A roundup of Florida education news from around the state
Florida's discussion over math textbook adoption has become the subject of national scrutiny.
Florida's discussion over math textbook adoption has become the subject of national scrutiny.
Published May 9

The big story: It’s still math textbooks.

In response to growing requests for information about why it rejected dozens of math books, the Florida Department of Education released thousands of pages of notes from the official reviewers who helped make the decision.

The documents showed that the vast majority of reviewers found nothing objectionable about the content. A handful of people who took issue with the material — mostly the language of some word problems, not the actual math — had connections with conservative organizations such as Moms for Liberty and Hillsdale College in Michigan.

Department officials, including incoming commissioner Manny Diaz Jr., issued statements asserting that “several reviewers” found critical race theory and other prohibited references within the texts. Meanwhile, the department did not make more examples available.

Read more about the ongoing math book debate here. For additional stories, see the Orlando Sentinel, Florida Phoenix, New York Times, Washington Post

Hot topics

Youth behavior: Interim Florida education commissioner Jacob Oliva said the state won’t be ignoring the data traditionally collected in the CDC’s youth risk behavior survey, despite backing out of the biannual activity. Florida just wants to do the work itself, Oliva said.

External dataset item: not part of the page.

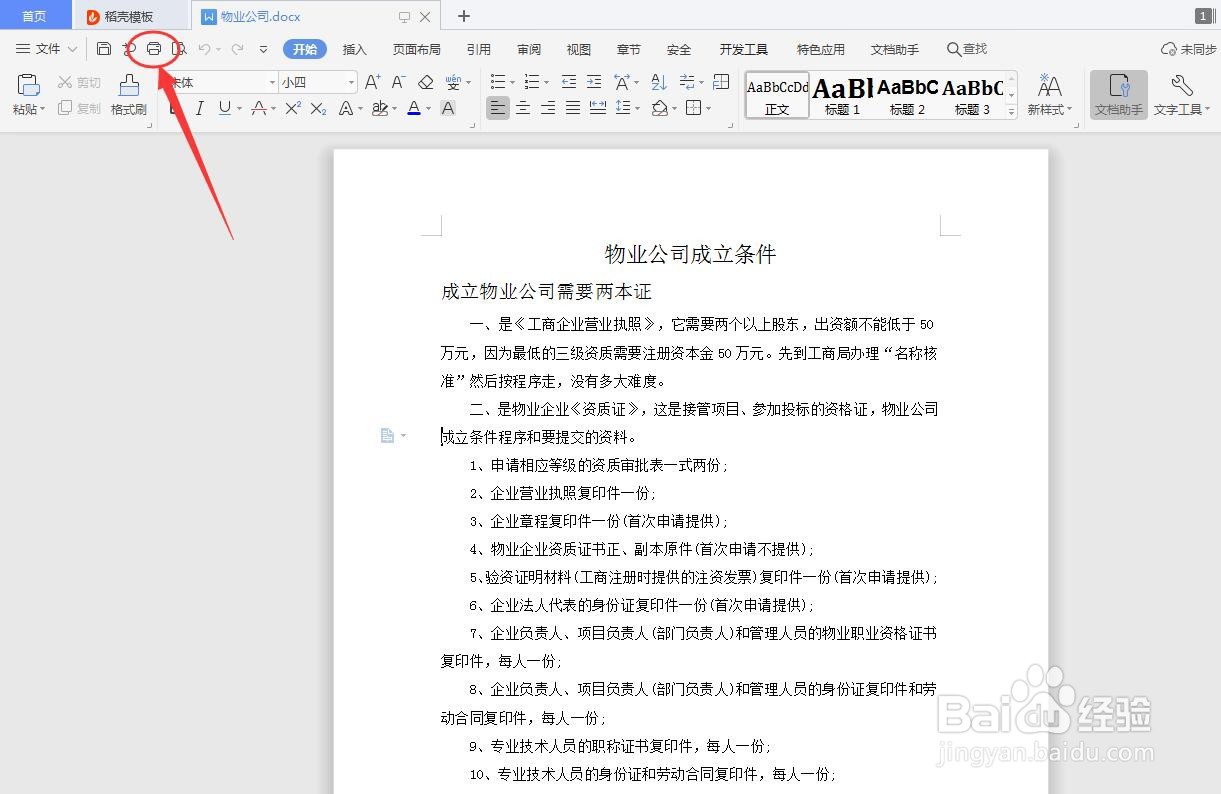Click the increase font size icon
1221x794 pixels.
coord(372,82)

HB 1557: LGBTQ youth in Florida and other states with similar legislation limiting instruction on gender identity and sexual orientation say they feel targeted and marginalized, USA Today reports.

Teacher pay: A new round of Brevard County teacher contract talks got off to a rocky start over a dispute whether the district would pay raises or bonuses, Florida Today reports.

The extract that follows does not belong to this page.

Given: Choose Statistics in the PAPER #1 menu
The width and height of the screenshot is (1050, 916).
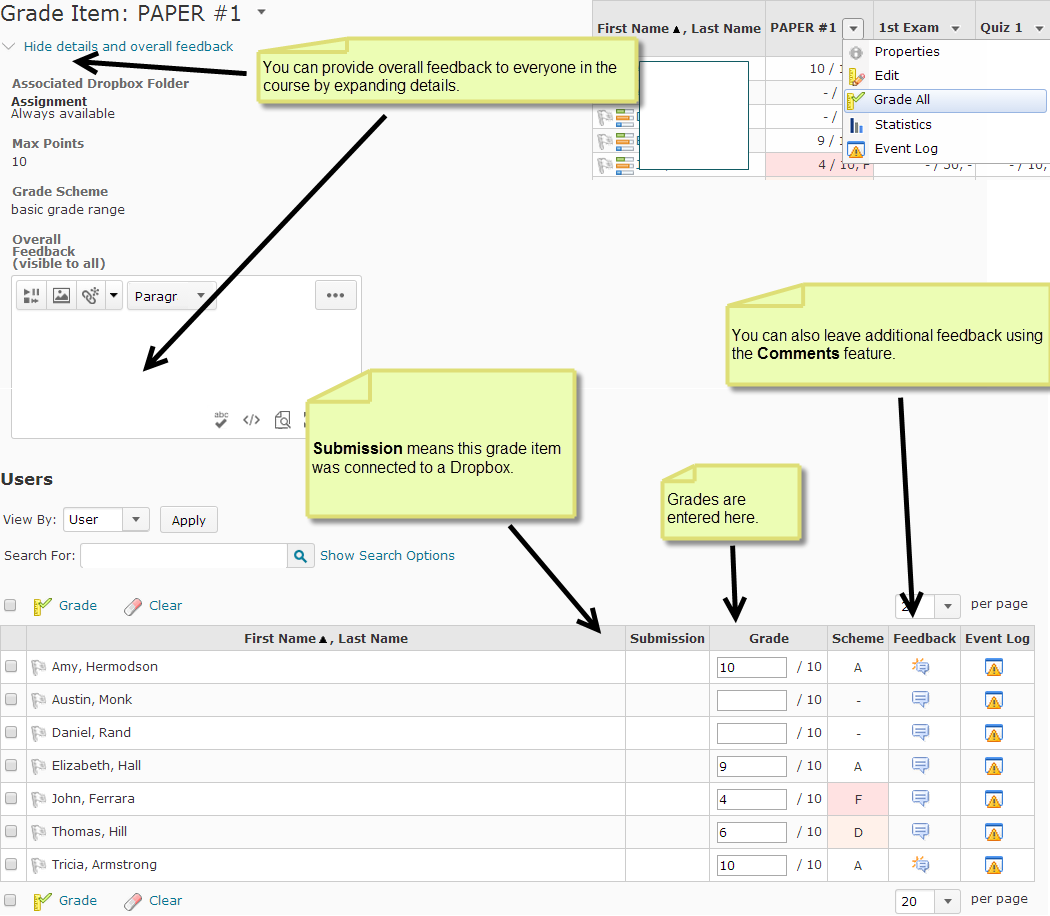Looking at the screenshot, I should [902, 125].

Book challenges: The Brevard County School Board will consider adopting policy allowing the board to take up book challenges at the district level rather than having them go through schools first, Florida Today reports.

Political divisions: Sarasota County School Board member Bridget Ziegler and her husband, county commissioner Christian Ziegler, sit at the heart of their county’s growing political divide that has manifest itself in increasingly heated school district debates, the Washington Post reports.

Other school news

Being a teen parent is filled with complications. The Polk County school district’s Teen Parenting Program aims to help students work through classes and life, the Ledger reports.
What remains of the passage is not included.